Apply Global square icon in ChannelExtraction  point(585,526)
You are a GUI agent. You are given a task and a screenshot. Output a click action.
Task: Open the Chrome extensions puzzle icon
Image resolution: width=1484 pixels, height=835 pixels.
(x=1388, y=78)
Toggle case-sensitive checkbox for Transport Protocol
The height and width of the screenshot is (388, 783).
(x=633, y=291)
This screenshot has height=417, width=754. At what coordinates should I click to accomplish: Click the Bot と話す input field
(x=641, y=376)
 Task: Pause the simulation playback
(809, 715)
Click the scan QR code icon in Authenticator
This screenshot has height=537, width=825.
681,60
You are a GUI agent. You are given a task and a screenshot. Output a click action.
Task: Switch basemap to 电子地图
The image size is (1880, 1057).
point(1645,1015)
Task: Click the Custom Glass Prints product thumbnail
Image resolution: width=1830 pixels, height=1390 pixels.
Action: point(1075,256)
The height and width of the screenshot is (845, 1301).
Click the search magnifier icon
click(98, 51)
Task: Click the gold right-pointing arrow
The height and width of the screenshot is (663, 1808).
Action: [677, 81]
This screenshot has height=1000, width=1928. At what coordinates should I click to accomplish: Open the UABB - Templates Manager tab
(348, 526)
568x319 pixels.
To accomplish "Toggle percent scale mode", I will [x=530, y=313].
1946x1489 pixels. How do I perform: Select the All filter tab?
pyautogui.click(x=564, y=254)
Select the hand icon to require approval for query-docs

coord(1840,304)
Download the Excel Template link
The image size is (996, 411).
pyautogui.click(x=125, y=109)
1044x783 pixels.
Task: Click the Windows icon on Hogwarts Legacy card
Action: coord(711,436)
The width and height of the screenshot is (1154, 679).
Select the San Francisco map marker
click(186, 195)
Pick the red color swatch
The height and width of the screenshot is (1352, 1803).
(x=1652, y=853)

* * *

DIRECTIONS FOR THIS TASK
Please retype the records above starting with the line that contains "Download the Excel Template link" and stopping after the last line, changing nothing.

SOLVED EXERCISE
Download the Excel Template link
The image size is (996, 411).
pyautogui.click(x=125, y=109)
1044x783 pixels.
Task: Click the Windows icon on Hogwarts Legacy card
Action: coord(711,436)
The width and height of the screenshot is (1154, 679).
Select the San Francisco map marker
click(186, 195)
Pick the red color swatch
The height and width of the screenshot is (1352, 1803).
(x=1652, y=853)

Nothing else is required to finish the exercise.